## EXERCISE GOAL
Return the lines below exactly, from the first line to the line that contains "Task: Click Son Kullanılan Dosyaları Sil". Leave out pictures.

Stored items
⟨
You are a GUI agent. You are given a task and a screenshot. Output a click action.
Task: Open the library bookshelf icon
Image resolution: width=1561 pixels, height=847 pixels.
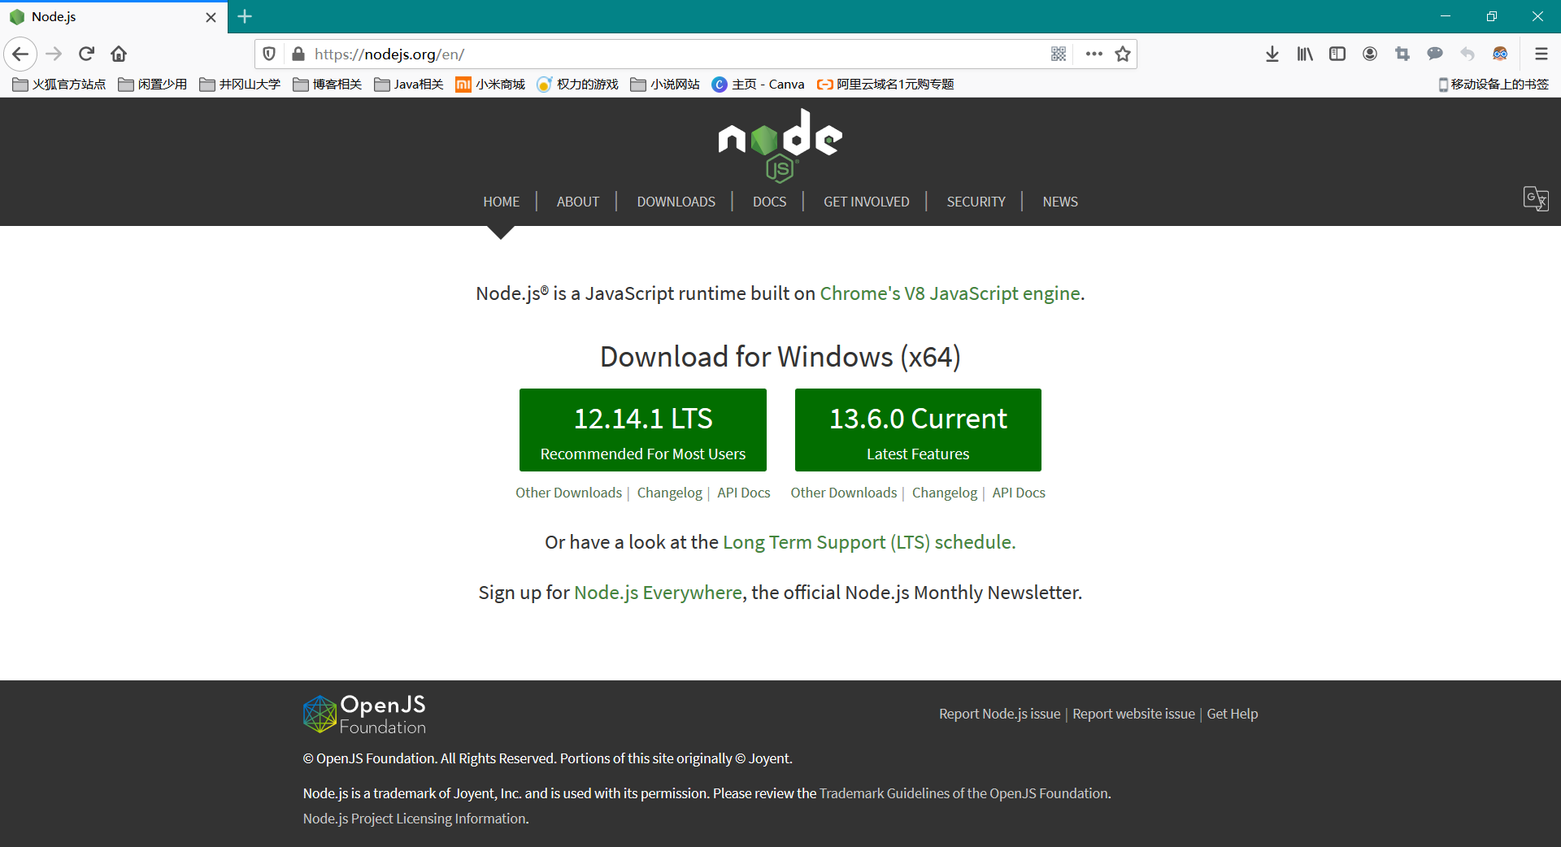[x=1305, y=54]
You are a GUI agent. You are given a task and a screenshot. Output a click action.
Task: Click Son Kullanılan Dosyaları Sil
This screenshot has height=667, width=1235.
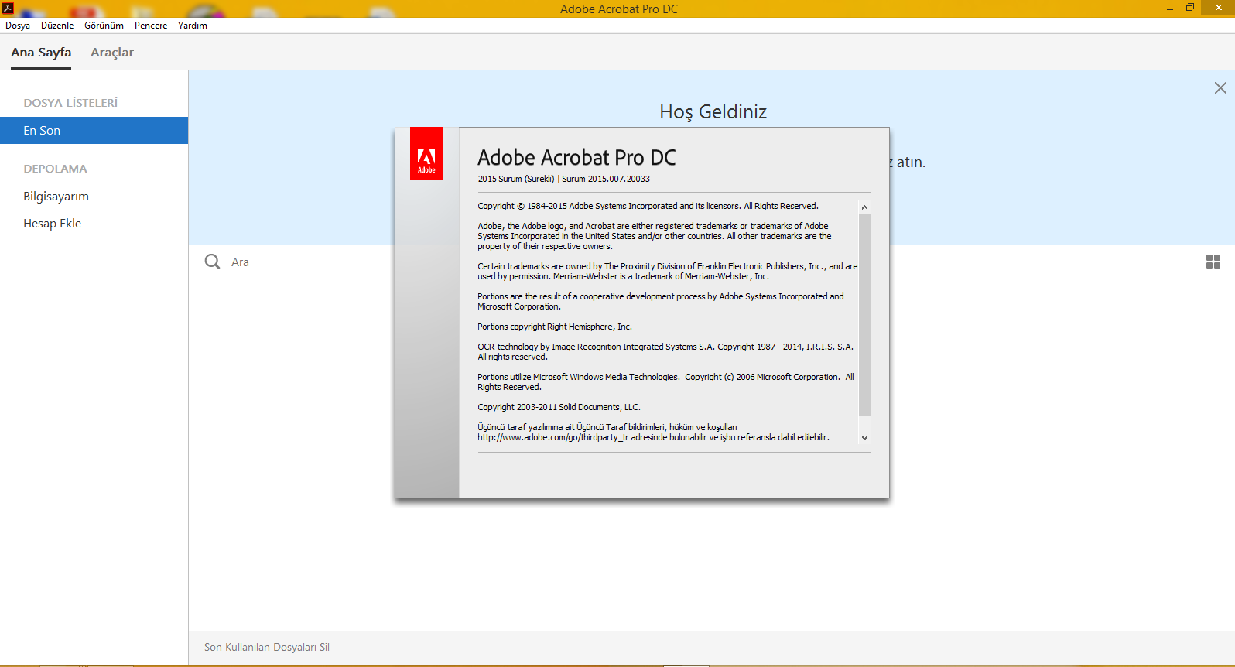tap(267, 647)
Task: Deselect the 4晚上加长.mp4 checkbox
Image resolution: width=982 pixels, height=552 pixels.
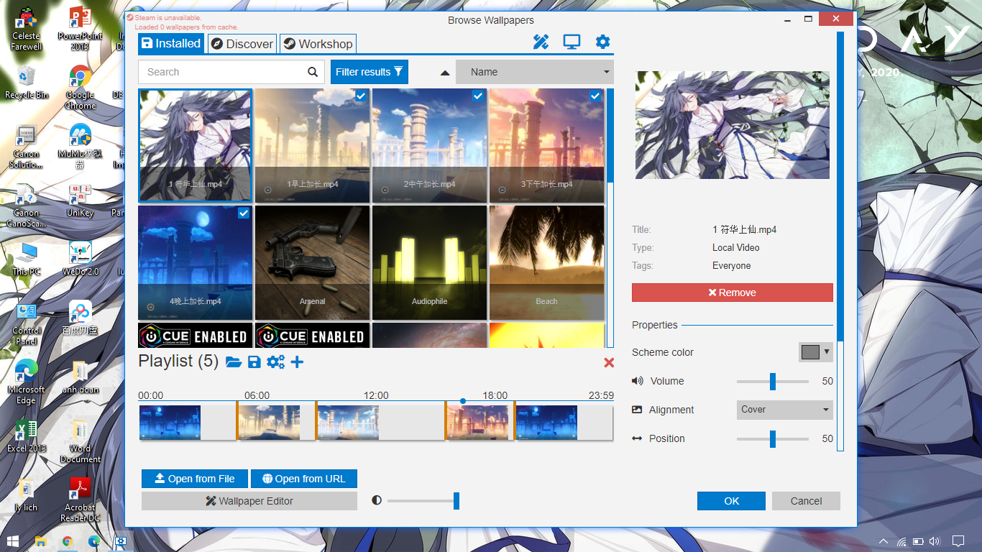Action: (x=244, y=213)
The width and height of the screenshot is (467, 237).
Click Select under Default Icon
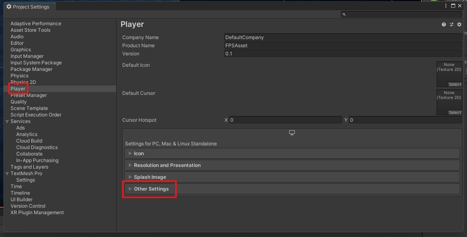[x=455, y=85]
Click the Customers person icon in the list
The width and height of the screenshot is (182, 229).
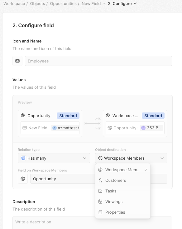point(100,180)
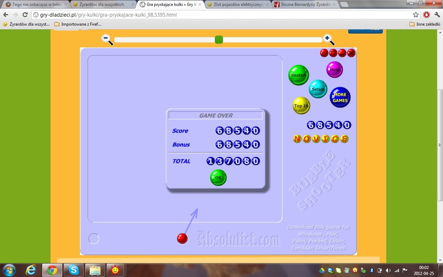Click the green Restart bubble

[298, 75]
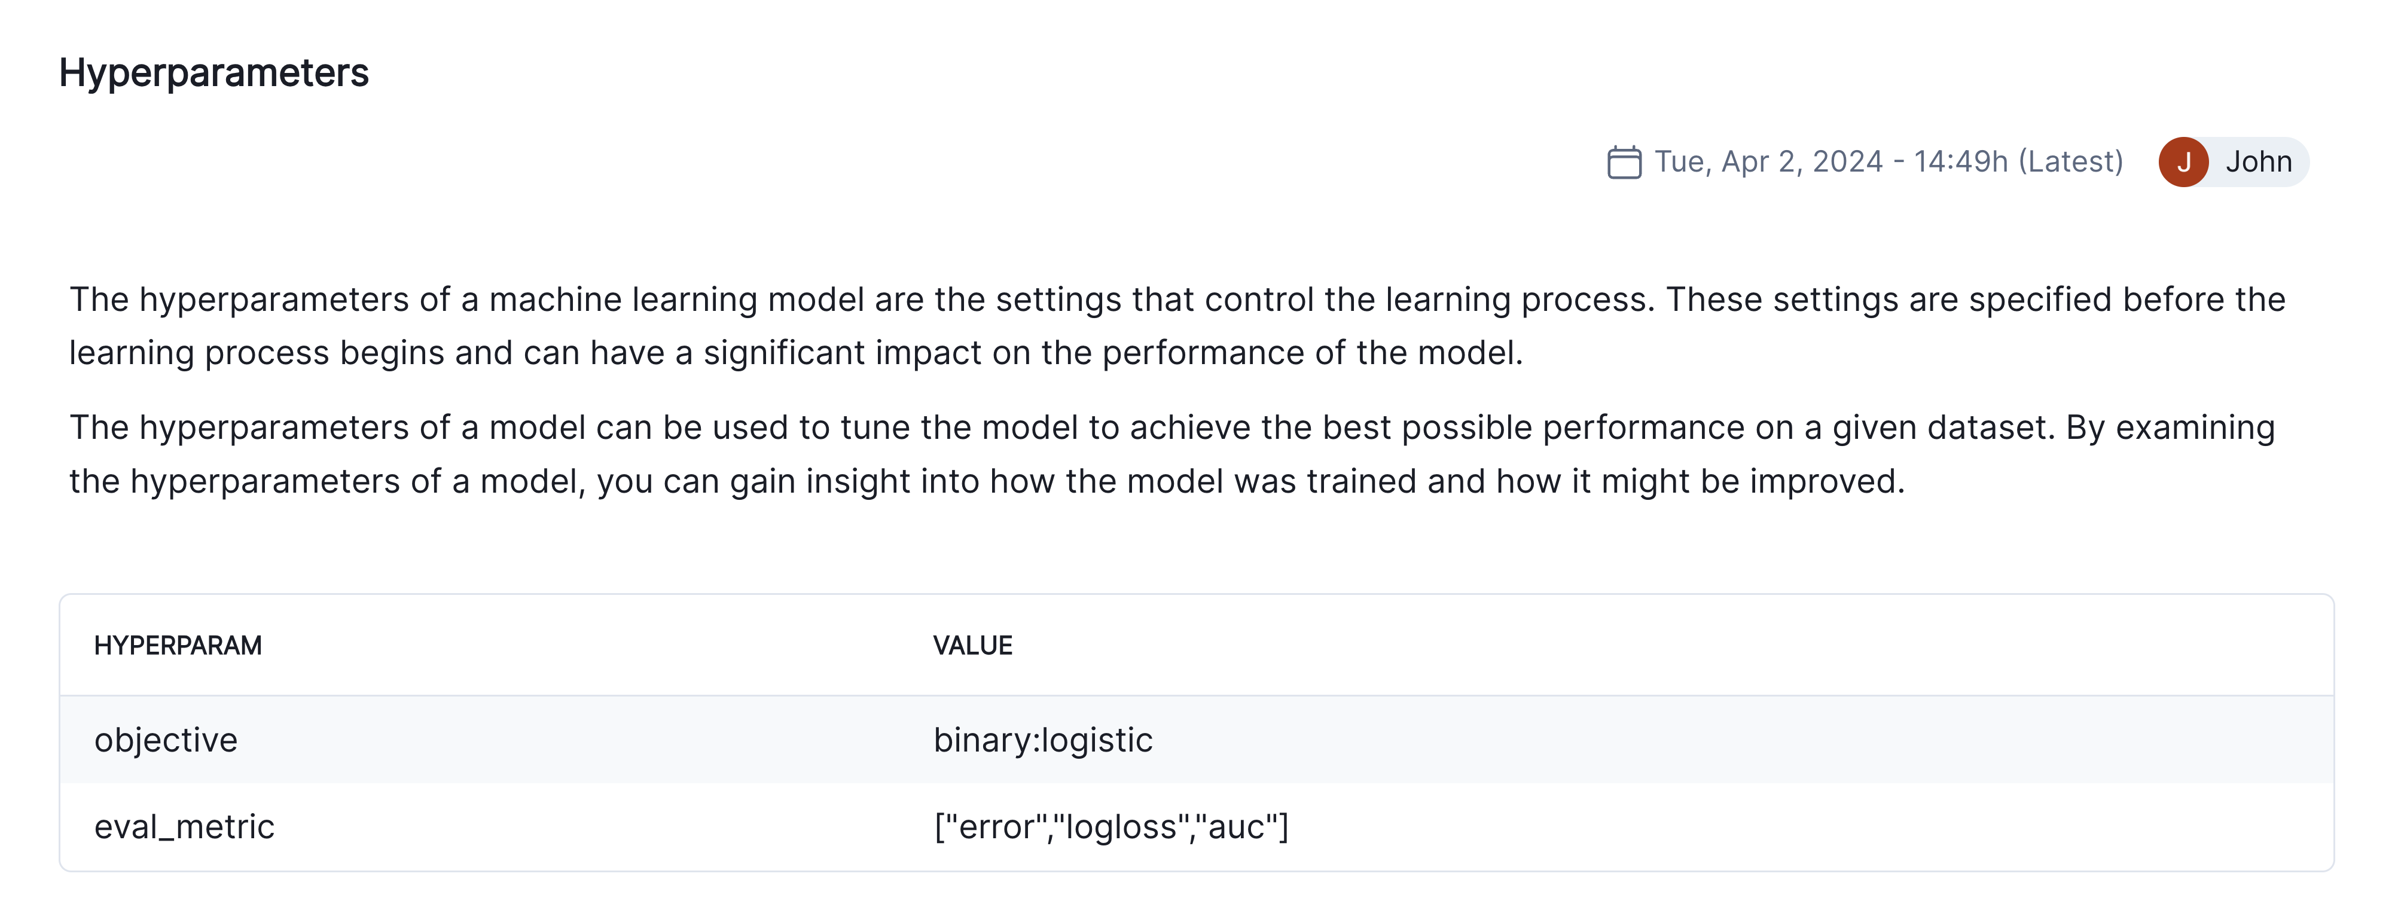The image size is (2398, 904).
Task: Click the "logloss" entry in eval_metric value
Action: [x=1122, y=827]

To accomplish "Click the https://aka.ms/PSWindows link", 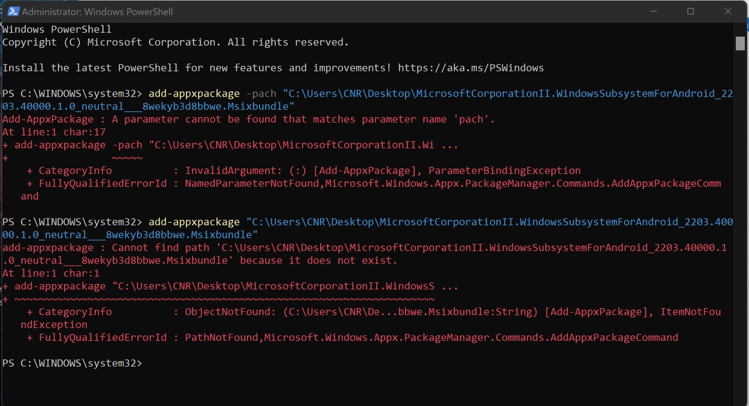I will (x=470, y=68).
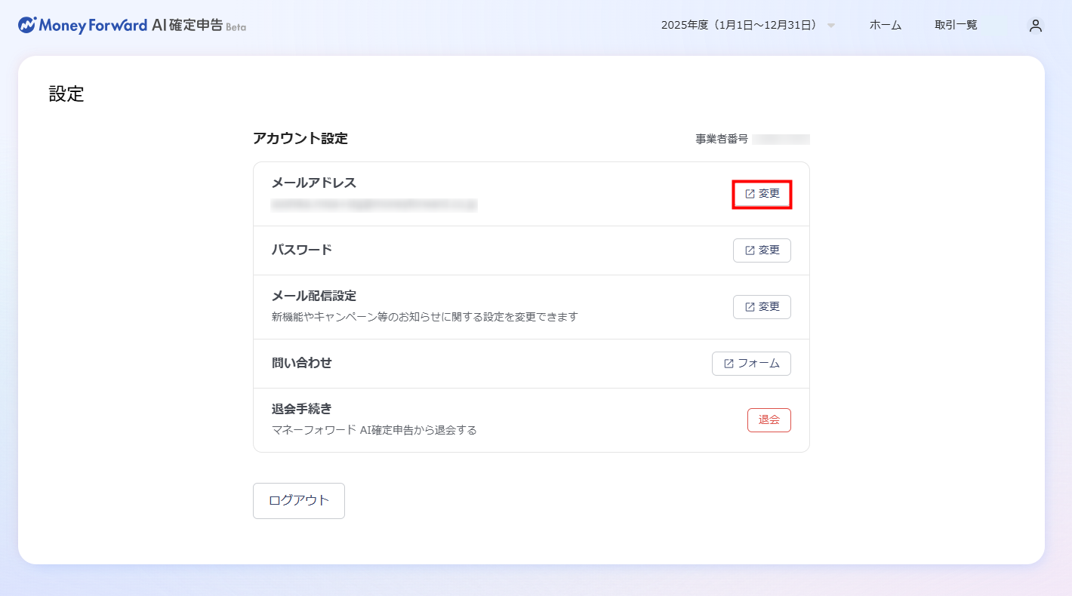Click the メールアドレス row label
The width and height of the screenshot is (1072, 596).
(313, 183)
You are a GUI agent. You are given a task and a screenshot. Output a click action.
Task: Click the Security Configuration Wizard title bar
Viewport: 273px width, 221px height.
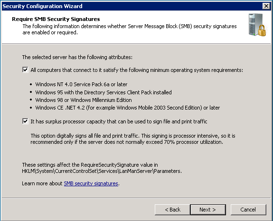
⟩
## THE ANSWER
You are a GUI agent. You are given a task and a screenshot. Output a click action.
Task: Open the library bookshelf icon
Image resolution: width=1561 pixels, height=847 pixels.
[x=1305, y=54]
You are a GUI agent. You are given a task and a screenshot. Output a click action.
Task: Click Son Kullanılan Dosyaları Sil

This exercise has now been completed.